┌──
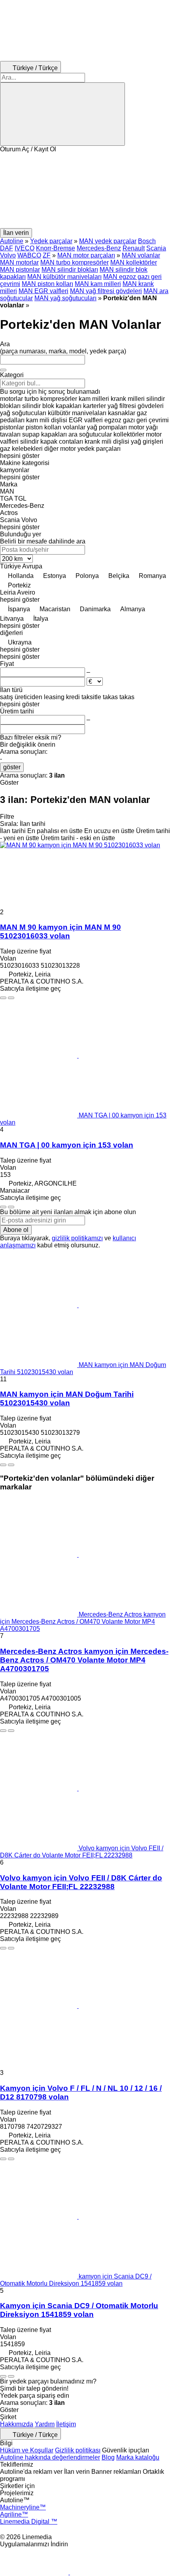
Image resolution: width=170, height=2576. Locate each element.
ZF (47, 255)
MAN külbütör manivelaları (64, 276)
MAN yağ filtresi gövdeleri (106, 291)
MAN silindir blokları (70, 269)
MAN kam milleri (98, 283)
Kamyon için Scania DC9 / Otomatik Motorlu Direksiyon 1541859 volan (79, 2310)
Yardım (45, 2424)
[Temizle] (3, 370)
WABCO (29, 255)
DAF (6, 248)
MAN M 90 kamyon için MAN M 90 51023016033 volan (60, 931)
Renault (134, 248)
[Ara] (62, 114)
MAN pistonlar (20, 269)
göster (12, 767)
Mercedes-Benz (99, 248)
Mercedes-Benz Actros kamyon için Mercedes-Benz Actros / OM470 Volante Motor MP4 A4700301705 (84, 1660)
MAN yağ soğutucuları (65, 298)
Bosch (147, 241)
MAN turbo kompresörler (74, 262)
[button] (85, 190)
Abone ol (15, 1229)
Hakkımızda (16, 2424)
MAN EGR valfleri (43, 291)
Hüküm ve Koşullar (26, 2450)
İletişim (66, 2424)
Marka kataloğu (137, 2457)
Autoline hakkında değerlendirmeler (50, 2457)
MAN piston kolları (47, 283)
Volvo (8, 255)
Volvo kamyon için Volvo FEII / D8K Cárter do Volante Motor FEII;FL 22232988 (81, 1882)
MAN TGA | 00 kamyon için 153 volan (66, 1145)
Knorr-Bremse (55, 248)
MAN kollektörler (133, 262)
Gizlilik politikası (77, 2450)
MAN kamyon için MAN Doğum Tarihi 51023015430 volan (67, 1398)
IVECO (24, 248)
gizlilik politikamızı (77, 1238)
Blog (108, 2457)
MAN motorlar (19, 262)
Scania (156, 248)
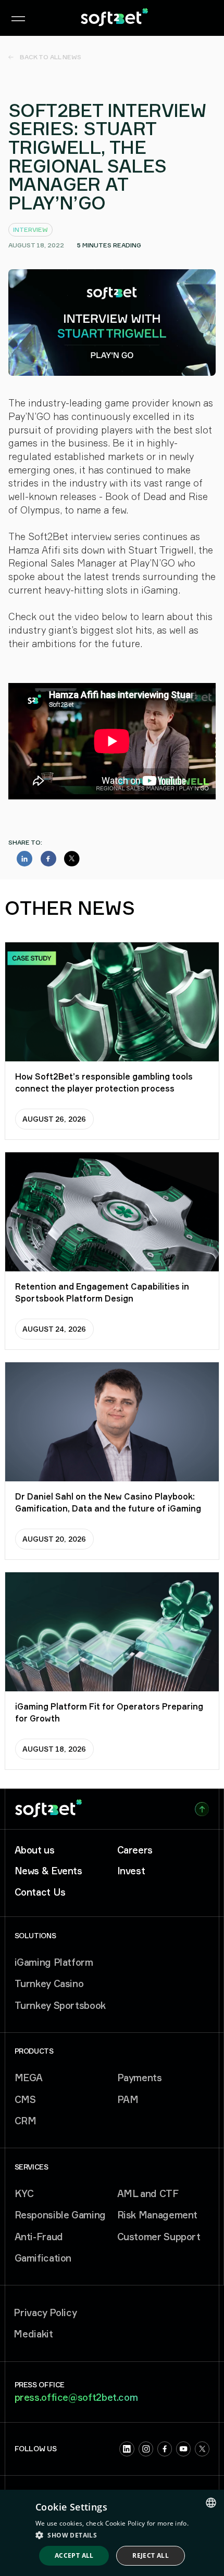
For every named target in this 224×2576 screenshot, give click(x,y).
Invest (131, 1870)
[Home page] (114, 18)
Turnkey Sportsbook (60, 2005)
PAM (128, 2099)
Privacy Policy (45, 2312)
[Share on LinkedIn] (24, 858)
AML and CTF (148, 2193)
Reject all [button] (150, 2555)
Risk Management (157, 2214)
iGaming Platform (54, 1962)
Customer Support (159, 2236)
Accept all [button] (74, 2555)
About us (35, 1850)
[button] (112, 2535)
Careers (135, 1850)
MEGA (29, 2077)
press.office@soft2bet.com (76, 2397)
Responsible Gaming (60, 2214)
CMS (25, 2099)
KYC (24, 2193)
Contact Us (40, 1892)
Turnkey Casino (49, 1983)
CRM (25, 2120)
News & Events (48, 1870)
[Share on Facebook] (48, 858)
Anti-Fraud (39, 2236)
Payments (139, 2077)
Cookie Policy (125, 2523)
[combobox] (211, 2503)
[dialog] (112, 2533)
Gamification (43, 2258)
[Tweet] (72, 858)
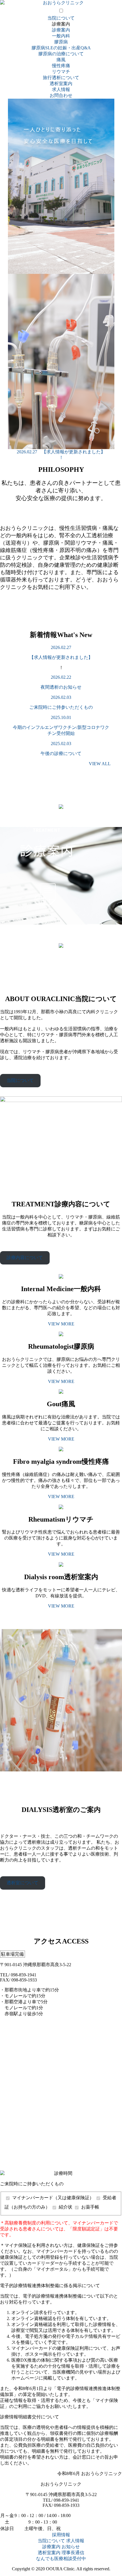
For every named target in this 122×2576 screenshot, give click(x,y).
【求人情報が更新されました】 (61, 657)
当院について (61, 18)
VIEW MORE (61, 1323)
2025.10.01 (61, 717)
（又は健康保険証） (53, 2197)
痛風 (61, 59)
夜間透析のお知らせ (61, 687)
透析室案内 (61, 83)
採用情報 (61, 2534)
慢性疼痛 (61, 65)
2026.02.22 (61, 677)
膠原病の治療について (61, 53)
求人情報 (61, 89)
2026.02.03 (61, 697)
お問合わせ (61, 95)
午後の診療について (61, 753)
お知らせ (71, 2546)
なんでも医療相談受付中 (61, 2558)
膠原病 (61, 41)
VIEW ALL (100, 763)
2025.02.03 (61, 743)
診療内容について (25, 1257)
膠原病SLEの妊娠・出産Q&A (61, 47)
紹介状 (65, 2207)
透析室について (22, 1882)
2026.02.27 (61, 647)
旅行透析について (61, 77)
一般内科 (61, 35)
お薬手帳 (89, 2207)
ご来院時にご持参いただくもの (61, 707)
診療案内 (61, 30)
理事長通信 (73, 2552)
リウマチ (61, 71)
└──
__What is required__
A single figure, the number of lines above with the word "click", is the whole answer.

__Answer box__
2